**Set of tasks**
[1] From the Shantanu Srivastava biography, extract the passage from "Shantanu Srivastava is" to "from IIT Kanpur." word for word.
[2] According to the Shantanu Srivastava biography, in what year did he found the Indian Business Chamber in Vietnam?

--- Source document ---

Shantanu Srivastava is an Indian entrepreneur and promoter, MD and CEO of Ishan International Limited. He is also the founder and ex-Chairman of Indian Business Chamber in Vietnam. He is the former chairman of India-ASEAN Business Promotion Council of ASSOCHAM. and is known for his contributions to the promotion of India-Vietnam business relations. Srivastava is the alumnus of IIT Kanpur.

== Early life and career==
Shantanu Srivastava was born in Allahabad, Uttar Pradesh. He did his schooling from Aligarh followed by B.Tech. (Mechanical) from IIT Kanpur.

Shantanu Srivastava was sent on deputation as a diplomat to the Indian Embassy in Hanoi, Vietnam. He started his business from Vietnam after completion of his posting at the Indian embassy. Shantanu chose to stay in the South-East Asian country, which he calls his second home, until moving back to India in 2004. He founded the Indian Business Chamber in Vietnam in 1999. Since then the bilateral trade between the two countries has risen from 100 million dollars to over 12 billion dollars.

Shantanu started business with limited resources and over the past three decades he has diversified his business to Engineering Goods, Turnkey Projects, Agriculture and Entertainment.

In 2006, Government of Vietnam published a list of 500 friends of Vietnam. There are three Indians named in the book Prime Minister Jawaharlal Nehru, Prime Minister Indira Gandhi and Shantanu Srivastava.

Shantanu has published a book called $852 to motivate budding entrepreneurs in India. The book was released in Varanasi by the then Governor of the State of Uttar Pradesh and Vice Chancellor of Banaras Hindu University.

Srivastava is the convenor of MSME for 2047 which is a private national level platform for MSME to play pivotal role in making Viksit Bharat by 2047 which is the vision of Prime Minister of India Shri Narendra Modi. It is a Structured Mission to accelerate MSME growth to 15% per annum making it a central pillar in Bharat’s journey towards becoming a developed nation by 2047.

==In popular culture==
A book was released on "Shantanu's 30 Years Relationship of Love, Respect, and Cooperation with Vietnam," in 2013 which was published by the Vietnam Union of Friendship Organisation (VUFO) and was released by VUFO along with the then Ambassador of India. The book focuses on Shantanu's contributions to strengthening friendship and cooperation between the two countries.

==Philanthropy==
Shantanu Srivastava participated in social work in Vietnam and subsequently in India. He raised funds to construct houses for the needy in Ho Chi Minh City's Can Gio area, helped poor students and Saigon Tennis Federation during the early part of his stay in Vietnam. In addition, with the provision of machinery and the creation of a textile-dyeing laboratory, he has contributed to the development of Vietnam's railway, textile, and tea industries.

== Awards and recognition ==
- Friendship order of Vietnam
- Distinguished Alumnus Awardees (DAA) IIT Kanpur 2009. Voted amongst Top 50 Alumni of IIT Kanpur during Golden Jubilee celebrations.
- In 2006, Government of Vietnam published a list of 500 friends of Vietnam. There are three Indians Jawaharlal Nehru, Indira Gandhi and Shantanu Srivastava.

--- Dataset entries ---

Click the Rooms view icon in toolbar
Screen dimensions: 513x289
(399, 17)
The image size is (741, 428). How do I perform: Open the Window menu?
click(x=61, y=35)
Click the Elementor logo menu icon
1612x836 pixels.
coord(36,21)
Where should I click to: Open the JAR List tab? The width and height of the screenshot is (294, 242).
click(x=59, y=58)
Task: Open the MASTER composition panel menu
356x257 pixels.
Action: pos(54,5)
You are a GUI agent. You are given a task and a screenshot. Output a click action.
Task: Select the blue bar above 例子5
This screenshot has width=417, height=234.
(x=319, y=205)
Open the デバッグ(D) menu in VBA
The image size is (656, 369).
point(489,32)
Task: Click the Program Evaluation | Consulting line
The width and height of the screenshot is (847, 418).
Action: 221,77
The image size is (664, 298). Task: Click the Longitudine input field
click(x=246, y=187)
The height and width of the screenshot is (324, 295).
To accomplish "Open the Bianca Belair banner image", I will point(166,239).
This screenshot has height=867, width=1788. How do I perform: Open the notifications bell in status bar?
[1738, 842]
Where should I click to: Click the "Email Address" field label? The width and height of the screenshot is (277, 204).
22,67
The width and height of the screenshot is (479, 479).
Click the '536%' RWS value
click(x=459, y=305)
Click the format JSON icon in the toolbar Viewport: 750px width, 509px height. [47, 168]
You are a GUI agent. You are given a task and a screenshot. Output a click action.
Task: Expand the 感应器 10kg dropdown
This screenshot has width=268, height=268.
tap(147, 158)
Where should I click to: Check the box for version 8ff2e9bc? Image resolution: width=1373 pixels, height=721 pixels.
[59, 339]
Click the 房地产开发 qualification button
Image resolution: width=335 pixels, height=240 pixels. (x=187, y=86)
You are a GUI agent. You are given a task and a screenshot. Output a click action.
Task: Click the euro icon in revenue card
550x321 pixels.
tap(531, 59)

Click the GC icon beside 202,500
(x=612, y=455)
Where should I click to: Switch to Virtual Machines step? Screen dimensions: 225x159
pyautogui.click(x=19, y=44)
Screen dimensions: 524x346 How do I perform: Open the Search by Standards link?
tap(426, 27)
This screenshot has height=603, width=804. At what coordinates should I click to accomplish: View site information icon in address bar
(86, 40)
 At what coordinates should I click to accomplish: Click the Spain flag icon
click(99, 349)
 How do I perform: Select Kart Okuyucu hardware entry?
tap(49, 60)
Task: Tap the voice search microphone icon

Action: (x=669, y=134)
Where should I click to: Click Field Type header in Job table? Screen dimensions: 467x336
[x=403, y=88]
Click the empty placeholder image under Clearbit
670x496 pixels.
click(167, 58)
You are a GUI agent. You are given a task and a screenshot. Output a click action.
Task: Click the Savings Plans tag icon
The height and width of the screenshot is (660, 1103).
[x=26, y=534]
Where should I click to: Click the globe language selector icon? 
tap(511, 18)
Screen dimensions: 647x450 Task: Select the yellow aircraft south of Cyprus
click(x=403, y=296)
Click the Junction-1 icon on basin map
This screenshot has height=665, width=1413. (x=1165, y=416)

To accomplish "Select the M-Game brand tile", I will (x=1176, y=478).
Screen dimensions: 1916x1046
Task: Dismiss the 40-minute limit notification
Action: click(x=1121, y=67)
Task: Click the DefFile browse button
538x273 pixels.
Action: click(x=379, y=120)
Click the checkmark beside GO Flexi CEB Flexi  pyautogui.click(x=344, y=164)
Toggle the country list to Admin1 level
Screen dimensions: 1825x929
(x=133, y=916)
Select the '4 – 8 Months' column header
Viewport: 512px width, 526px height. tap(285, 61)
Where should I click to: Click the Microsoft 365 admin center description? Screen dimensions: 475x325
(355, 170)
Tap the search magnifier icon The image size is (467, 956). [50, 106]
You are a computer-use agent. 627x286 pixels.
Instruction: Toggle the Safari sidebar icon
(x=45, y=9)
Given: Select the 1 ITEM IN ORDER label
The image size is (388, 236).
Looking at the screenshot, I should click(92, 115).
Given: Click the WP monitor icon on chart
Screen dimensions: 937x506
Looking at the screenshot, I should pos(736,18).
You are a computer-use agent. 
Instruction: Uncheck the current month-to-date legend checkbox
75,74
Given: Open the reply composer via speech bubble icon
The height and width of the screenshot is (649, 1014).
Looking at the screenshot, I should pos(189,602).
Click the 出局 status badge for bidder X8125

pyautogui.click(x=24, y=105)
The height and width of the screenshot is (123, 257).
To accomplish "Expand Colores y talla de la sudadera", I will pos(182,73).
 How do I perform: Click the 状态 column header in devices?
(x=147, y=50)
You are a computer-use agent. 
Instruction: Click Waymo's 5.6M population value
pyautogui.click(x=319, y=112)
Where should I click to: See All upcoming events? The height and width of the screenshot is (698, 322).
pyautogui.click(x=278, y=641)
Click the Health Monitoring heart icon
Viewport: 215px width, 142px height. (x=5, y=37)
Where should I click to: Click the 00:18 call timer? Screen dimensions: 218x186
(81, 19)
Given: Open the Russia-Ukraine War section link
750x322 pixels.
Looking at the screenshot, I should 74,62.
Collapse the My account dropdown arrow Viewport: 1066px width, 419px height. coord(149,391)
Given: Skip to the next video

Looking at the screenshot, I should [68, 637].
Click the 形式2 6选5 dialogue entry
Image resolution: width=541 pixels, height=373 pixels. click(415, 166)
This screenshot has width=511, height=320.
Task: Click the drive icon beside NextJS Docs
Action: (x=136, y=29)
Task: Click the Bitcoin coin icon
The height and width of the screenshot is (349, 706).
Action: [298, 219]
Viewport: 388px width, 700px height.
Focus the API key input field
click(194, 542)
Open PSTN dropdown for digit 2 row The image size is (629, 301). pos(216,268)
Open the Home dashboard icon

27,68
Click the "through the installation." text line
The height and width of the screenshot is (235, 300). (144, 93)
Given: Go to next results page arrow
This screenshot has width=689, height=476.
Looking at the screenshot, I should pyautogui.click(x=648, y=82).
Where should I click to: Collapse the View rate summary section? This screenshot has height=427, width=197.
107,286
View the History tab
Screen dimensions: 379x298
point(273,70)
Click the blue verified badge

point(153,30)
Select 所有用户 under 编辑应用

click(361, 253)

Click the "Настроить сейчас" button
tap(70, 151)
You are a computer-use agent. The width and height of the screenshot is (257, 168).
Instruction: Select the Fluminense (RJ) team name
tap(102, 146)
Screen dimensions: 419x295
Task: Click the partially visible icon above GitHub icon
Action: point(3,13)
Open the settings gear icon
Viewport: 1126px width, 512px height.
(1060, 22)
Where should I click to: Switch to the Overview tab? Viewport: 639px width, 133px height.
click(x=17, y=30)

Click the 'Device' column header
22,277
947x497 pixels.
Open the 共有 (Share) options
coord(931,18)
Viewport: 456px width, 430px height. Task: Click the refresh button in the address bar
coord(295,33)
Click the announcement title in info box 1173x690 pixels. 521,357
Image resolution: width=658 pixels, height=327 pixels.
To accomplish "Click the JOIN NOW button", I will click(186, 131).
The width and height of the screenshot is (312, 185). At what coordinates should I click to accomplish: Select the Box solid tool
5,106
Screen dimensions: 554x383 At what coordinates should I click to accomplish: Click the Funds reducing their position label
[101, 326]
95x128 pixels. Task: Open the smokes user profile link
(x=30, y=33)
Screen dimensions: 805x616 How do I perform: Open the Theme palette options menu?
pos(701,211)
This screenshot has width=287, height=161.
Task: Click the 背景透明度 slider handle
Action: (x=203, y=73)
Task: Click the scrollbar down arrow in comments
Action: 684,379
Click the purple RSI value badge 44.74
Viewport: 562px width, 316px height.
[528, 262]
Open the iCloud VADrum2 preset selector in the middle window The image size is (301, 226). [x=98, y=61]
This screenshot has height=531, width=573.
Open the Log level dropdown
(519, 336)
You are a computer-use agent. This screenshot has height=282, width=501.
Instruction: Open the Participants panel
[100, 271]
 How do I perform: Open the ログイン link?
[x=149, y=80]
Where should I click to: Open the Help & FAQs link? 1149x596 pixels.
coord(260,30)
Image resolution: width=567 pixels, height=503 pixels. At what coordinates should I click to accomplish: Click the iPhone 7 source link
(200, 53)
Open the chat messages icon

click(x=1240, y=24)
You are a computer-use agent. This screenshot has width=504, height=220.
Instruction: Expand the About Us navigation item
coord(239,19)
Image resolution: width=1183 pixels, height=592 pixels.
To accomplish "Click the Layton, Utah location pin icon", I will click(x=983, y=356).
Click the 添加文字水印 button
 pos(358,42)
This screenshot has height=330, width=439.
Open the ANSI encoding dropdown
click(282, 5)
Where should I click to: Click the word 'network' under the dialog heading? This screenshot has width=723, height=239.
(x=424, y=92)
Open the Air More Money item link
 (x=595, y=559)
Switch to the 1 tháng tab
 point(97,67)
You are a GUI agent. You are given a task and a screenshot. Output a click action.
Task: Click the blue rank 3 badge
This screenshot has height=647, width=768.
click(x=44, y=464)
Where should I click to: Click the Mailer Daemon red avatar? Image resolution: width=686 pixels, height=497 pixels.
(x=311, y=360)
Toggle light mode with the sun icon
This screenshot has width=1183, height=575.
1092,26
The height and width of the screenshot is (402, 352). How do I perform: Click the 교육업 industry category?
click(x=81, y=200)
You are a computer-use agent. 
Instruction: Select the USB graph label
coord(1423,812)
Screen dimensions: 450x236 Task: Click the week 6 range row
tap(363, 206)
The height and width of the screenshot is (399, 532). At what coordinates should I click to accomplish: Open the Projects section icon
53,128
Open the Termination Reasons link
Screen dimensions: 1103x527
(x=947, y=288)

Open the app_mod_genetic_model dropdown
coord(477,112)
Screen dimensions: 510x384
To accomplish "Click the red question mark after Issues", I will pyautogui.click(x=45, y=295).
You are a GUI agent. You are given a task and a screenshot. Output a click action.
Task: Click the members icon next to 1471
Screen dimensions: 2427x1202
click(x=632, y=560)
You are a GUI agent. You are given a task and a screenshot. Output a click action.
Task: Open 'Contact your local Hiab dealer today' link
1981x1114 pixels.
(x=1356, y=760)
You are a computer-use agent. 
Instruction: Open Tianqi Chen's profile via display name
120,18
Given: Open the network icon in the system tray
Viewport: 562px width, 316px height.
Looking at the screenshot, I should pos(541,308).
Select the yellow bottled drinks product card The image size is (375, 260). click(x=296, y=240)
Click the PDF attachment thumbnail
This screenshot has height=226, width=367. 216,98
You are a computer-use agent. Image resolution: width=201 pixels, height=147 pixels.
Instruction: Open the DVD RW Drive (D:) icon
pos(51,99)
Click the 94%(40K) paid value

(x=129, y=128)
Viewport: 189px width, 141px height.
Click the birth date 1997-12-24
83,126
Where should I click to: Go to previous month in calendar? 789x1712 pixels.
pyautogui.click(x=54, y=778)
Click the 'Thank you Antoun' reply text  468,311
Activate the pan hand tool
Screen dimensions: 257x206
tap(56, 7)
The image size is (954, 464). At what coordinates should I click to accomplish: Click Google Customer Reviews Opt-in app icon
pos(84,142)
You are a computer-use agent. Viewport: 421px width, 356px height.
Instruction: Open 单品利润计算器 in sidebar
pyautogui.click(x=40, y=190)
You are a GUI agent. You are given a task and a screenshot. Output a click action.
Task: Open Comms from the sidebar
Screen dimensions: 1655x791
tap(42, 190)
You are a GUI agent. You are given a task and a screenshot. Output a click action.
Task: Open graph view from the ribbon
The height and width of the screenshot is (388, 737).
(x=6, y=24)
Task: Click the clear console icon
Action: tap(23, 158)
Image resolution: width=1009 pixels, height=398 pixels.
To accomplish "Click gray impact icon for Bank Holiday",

---

**Solutions below**
[1]
Shantanu Srivastava is an Indian entrepreneur and promoter, MD and CEO of Ishan International Limited. He is also the founder and ex-Chairman of Indian Business Chamber in Vietnam. He is the former chairman of India-ASEAN Business Promotion Council of ASSOCHAM. and is known for his contributions to the promotion of India-Vietnam business relations. Srivastava is the alumnus of IIT Kanpur.

== Early life and career==
Shantanu Srivastava was born in Allahabad, Uttar Pradesh. He did his schooling from Aligarh followed by B.Tech. (Mechanical) from IIT Kanpur.

[2] 1999